### What to do:
Start at the line below containing "Click the Smart Search Recommendations title" and stop at the line containing "This screenshot has width=1080, height=592.". Repeat every line of that stretch exactly, and nothing outside it.

*** Available records Section Begins ***

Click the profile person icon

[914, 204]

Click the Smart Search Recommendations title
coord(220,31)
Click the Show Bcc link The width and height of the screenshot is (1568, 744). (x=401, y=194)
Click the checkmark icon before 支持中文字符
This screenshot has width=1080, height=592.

*** Available records Section Ends ***
*** Available records Section Begins ***

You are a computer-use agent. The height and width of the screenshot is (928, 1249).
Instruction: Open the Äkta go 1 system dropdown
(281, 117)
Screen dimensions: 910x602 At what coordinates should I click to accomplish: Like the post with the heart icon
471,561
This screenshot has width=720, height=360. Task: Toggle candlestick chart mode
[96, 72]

*** Available records Section Ends ***
*** Available records Section Begins ***

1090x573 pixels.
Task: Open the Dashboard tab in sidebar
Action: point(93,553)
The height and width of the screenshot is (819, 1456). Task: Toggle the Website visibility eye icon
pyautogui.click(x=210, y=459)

*** Available records Section Ends ***

### Response to this task:
Click the Smart Search Recommendations title
coord(220,31)
Click the Show Bcc link The width and height of the screenshot is (1568, 744). (x=401, y=194)
Click the checkmark icon before 支持中文字符
This screenshot has width=1080, height=592.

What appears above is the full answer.